+++ Supplied text +++
Perceptron Optimisation and Gradient Descent Flashcards
Explain local optimisation
If you graph the error for all values of a single weight and you want to reduce the error, you can use the gradient to decide which direction to reduce the error.
Explain zero order gradient descent method for optimization
This method is essentially taking any step towards the goal regardless of the gradient of the slope.
Mathematically you know the gradient is up or down but not the magnitude so you take any step down.
Explain first order gradient descent method for optimisation
You kow the gradient of the slope so you take the step that has the greatest descent towards your goal.
How useful is zero order gradient descent? Why?
> Not effective
> Slow
What is the equation for first order gradient descent?
x_(t+1) = x_t - η∇f(x_t)
Explain the usefullness and benefits of second order gradient descent
> Extremely computationally intensive when you have a lot of varaibles
The benefit is that it takes a single (idillic) step in the right direction.
Often easier to just take lots of small steps
When do you stop with gradient descent?
When the change in the gradient is less than a threshold
What is the learning rate?
This is the step size
What is the effect of the size of the learning rate?
If the step is too large you can travel too far and overshoot the minimum error.
This can cause diversion
What is the effect of local minima?
There are multiple values each with a different minma. Gradient descent does not take this into account so it will converge on a local minima which may not be the smallest minima.
What can we do to prevent local minima?
We can restart learning with random initial weights and it will converge on a different minima
What is the issue with calculating gradient using E(X) = ∑ | y_n - t_n | ?
The equation (E(X) = ∑ | y_n - t_n |) is pievewise constant. So even if we improve the classification, if there is no change in error then it appears not to improve. The equation is not linearly differentiable so it has no gradient.
How do we measure error where the value is continuous even if the number of misclassified points does not change?
+++ Entries provided +++
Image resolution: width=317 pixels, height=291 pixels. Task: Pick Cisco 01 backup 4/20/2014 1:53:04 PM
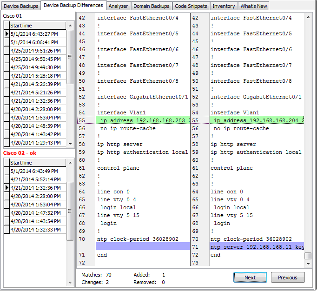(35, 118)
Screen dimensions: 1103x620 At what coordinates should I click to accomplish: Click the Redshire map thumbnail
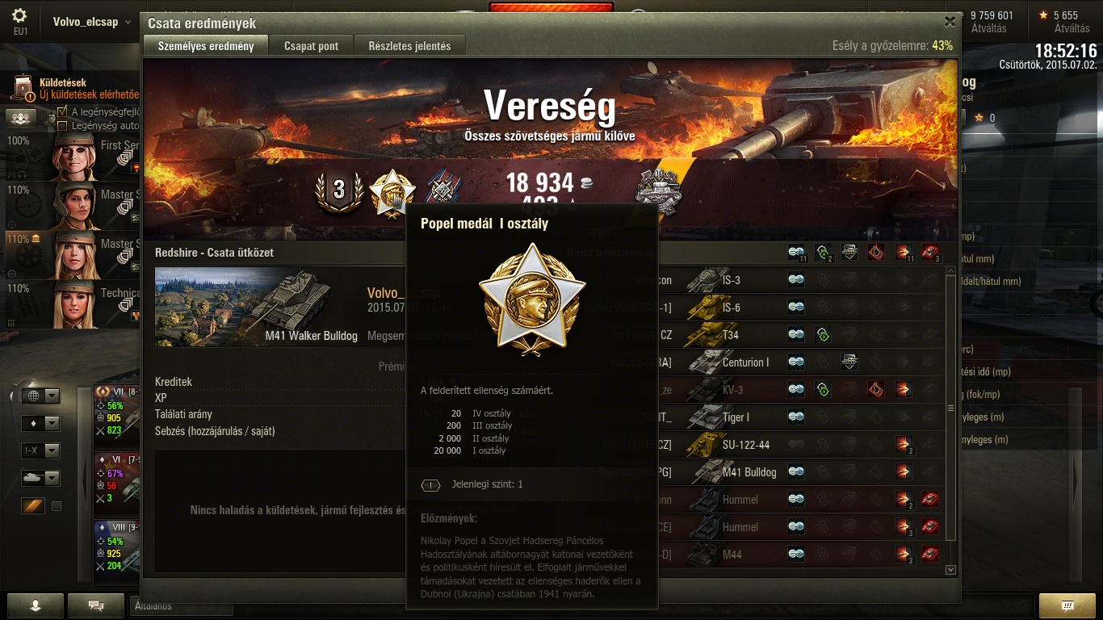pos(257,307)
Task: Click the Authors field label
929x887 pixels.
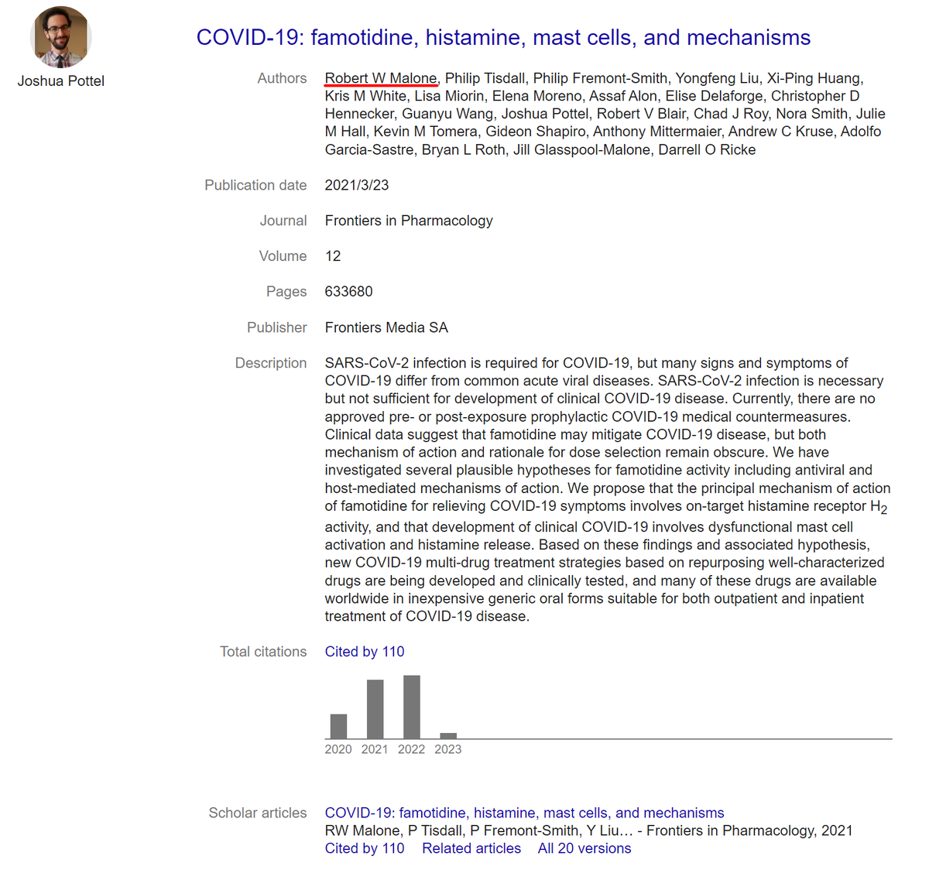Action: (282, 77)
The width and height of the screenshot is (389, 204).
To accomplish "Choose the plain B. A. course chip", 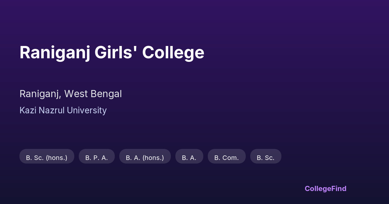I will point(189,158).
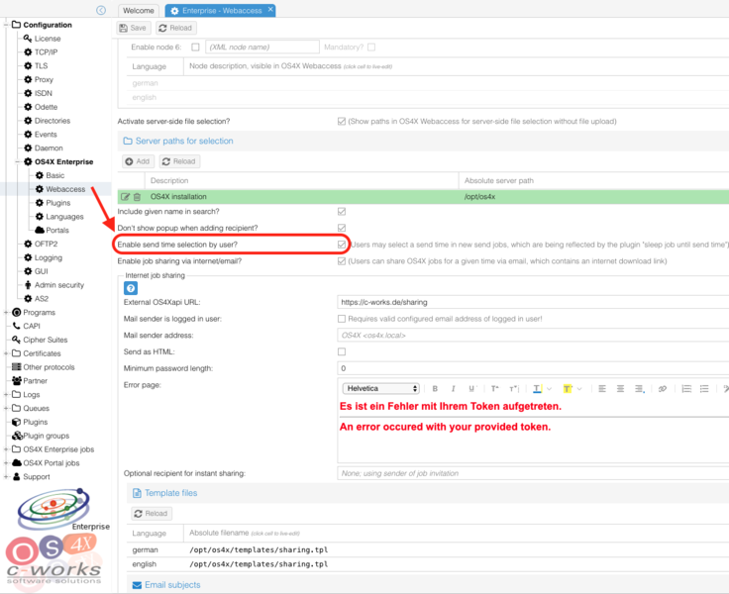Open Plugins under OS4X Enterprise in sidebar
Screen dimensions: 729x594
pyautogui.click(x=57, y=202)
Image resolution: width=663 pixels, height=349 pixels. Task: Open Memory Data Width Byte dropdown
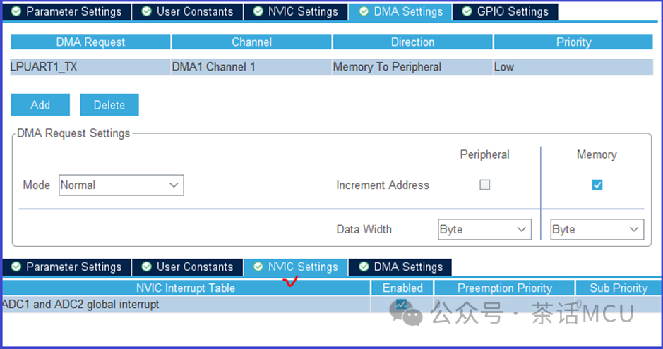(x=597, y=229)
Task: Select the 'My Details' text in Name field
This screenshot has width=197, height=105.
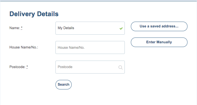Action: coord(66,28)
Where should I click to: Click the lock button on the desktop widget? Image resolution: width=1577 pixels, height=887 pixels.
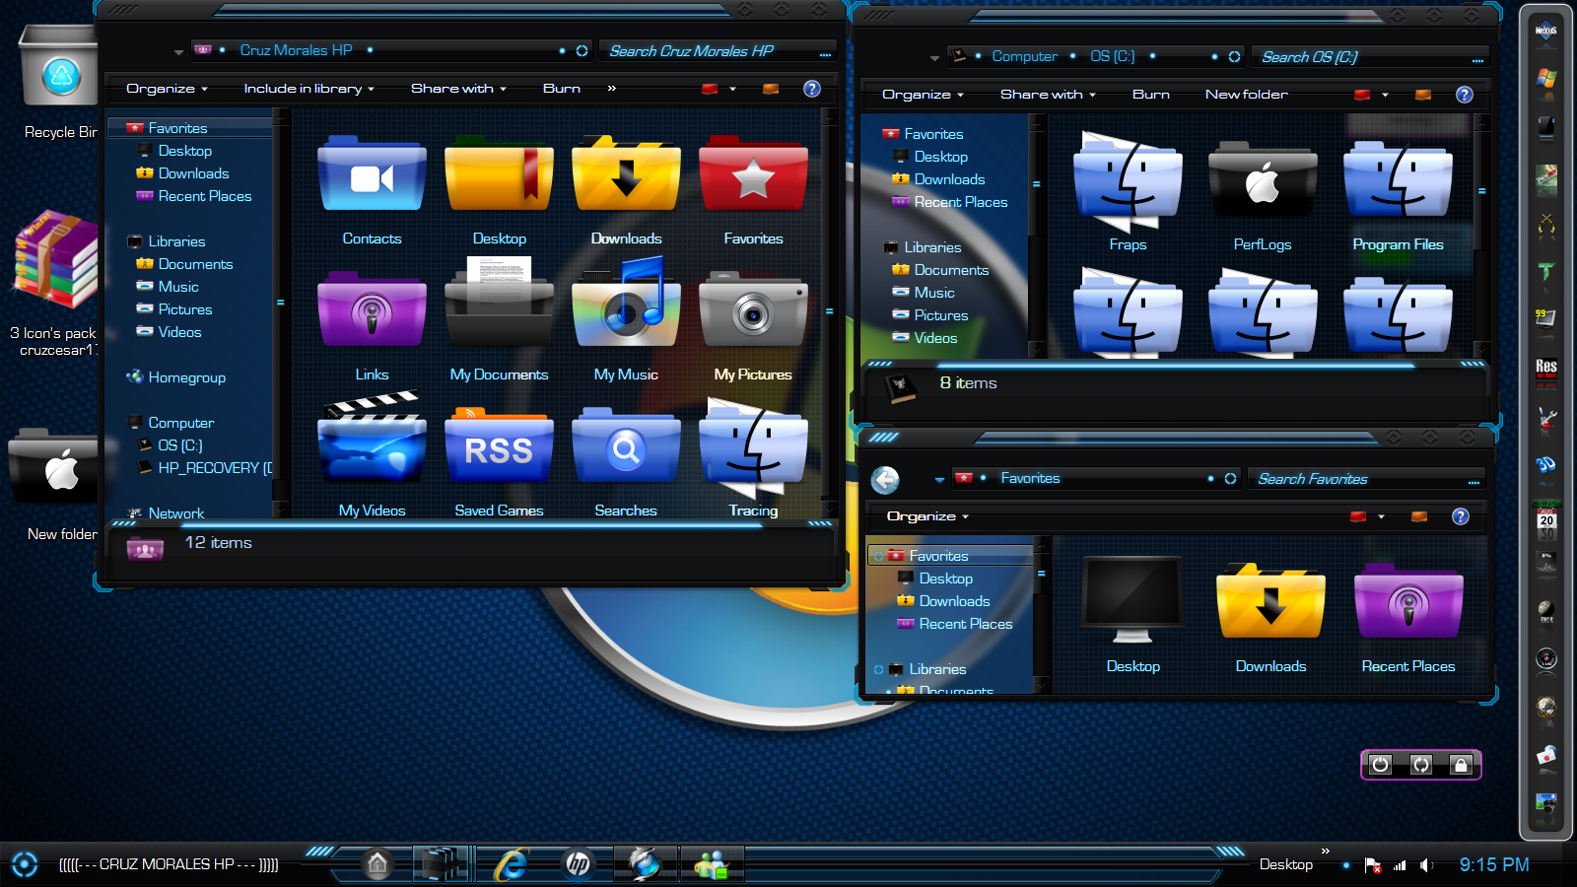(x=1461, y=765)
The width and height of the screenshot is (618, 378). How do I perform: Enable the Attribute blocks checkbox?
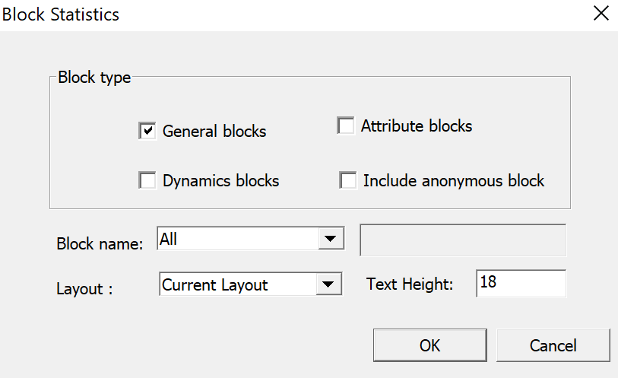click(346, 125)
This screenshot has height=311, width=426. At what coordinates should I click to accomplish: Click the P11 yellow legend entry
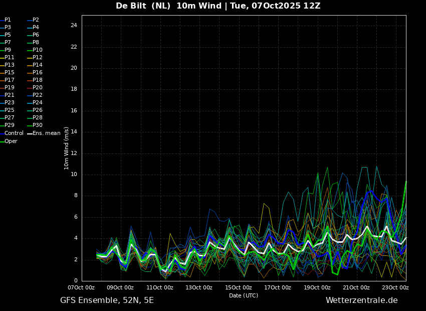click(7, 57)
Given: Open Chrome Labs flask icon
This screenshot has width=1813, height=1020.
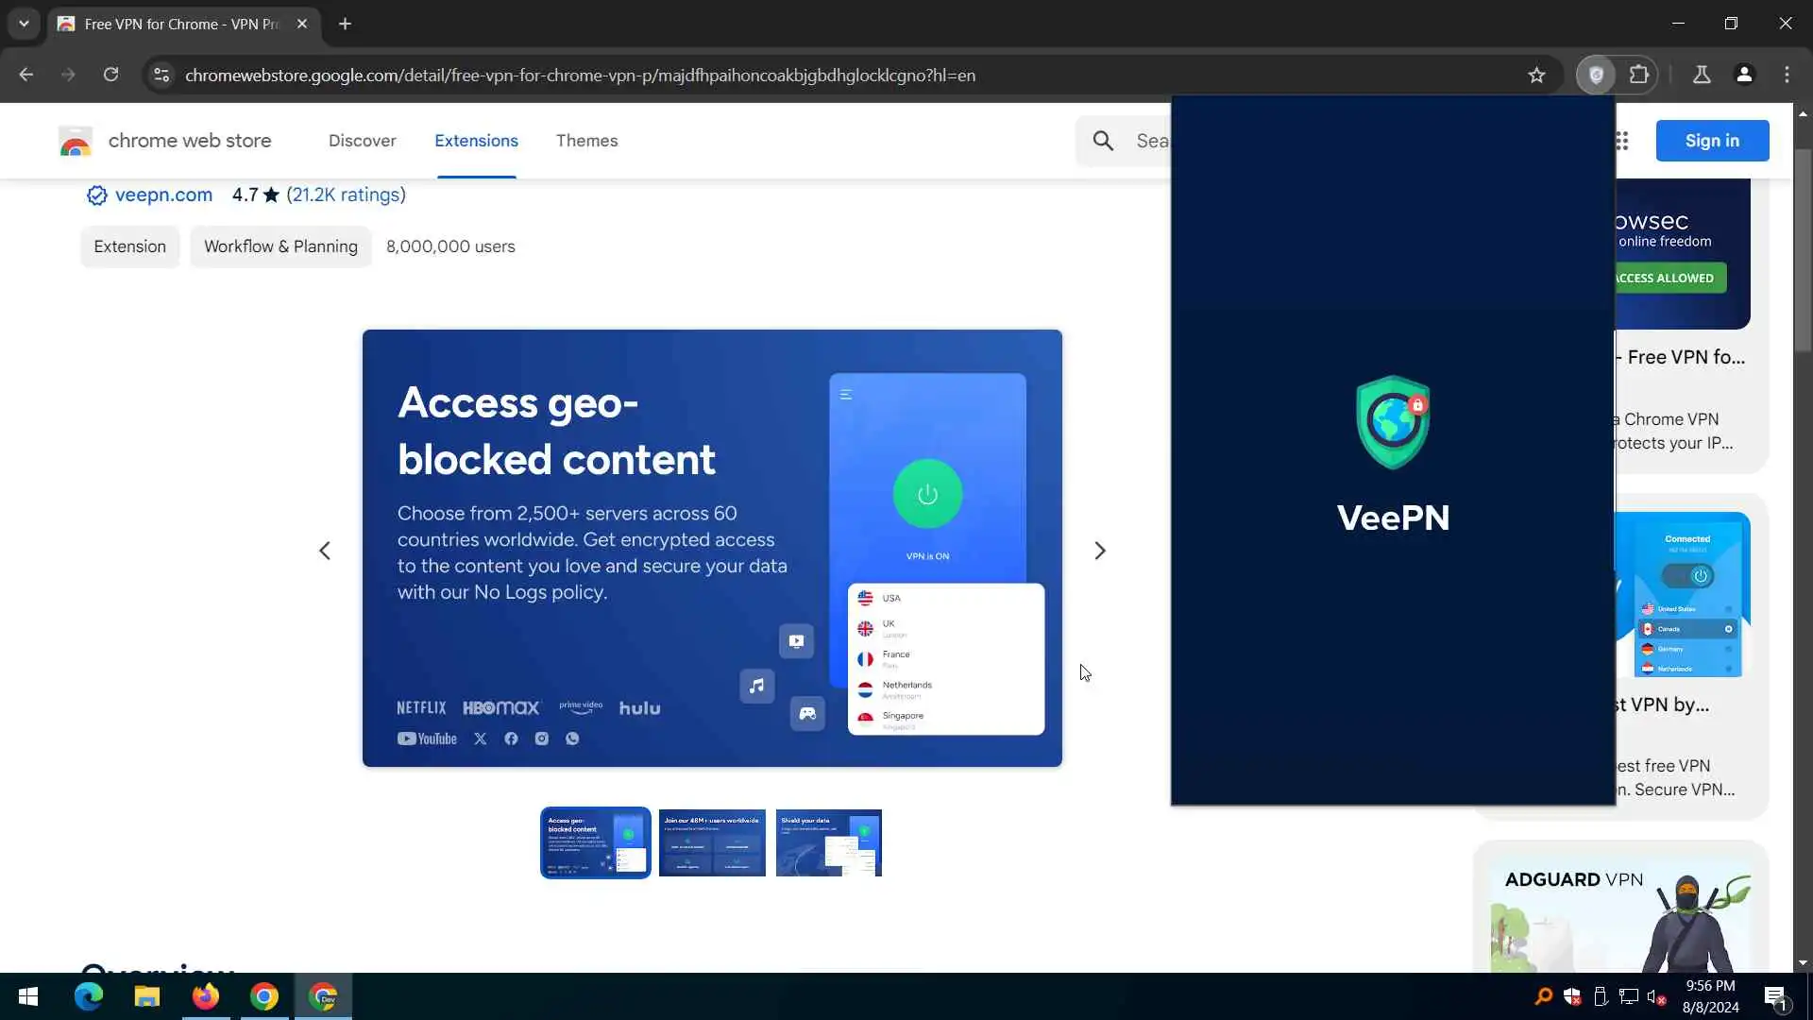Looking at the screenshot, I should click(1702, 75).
+++
Given instruction
Continue the flashcards on perceptron optimization and gradient descent from the point where they stop.

Answer to this problem
By measuring how close each point is to the decision boundary
What is the equation for calculating the distance of the misclassified point ot he decision boudnary
> x = x_p + d×w/||w|| > (x - x_p)||w|| / w = d > d = distance to hyper place > w = vector perpendicular to the hyper plane > x_p = point on hyper plane > x = misclassified point
What is the new equation to calculate the total distance of all misclassified points?
E(X) = ∑ (w^T x_n + w_0)
What is the new function for the error that is differentiable?
E(X) = ∑ w^T x_g (y_n - t_n)
What is the equation of the gradient of the new error function?
E(X) = ∑ x_g (y_n - t_n)
What is the gradient descent function with the new measurement of error?
w_k+1 = w_k - η × ∑ x_g (y_n - t_n)
What is the issue of using this equation ( w_k+1 = w_k - η × ∑ x_g (y_n - t_n) ) for gradient descent?
It requires a lot of computation because eac h point needs to be calculated
How do you reduce the amount of computation for gradient descent?
Using stchastic gradient descent
What is stchastic gradient descent?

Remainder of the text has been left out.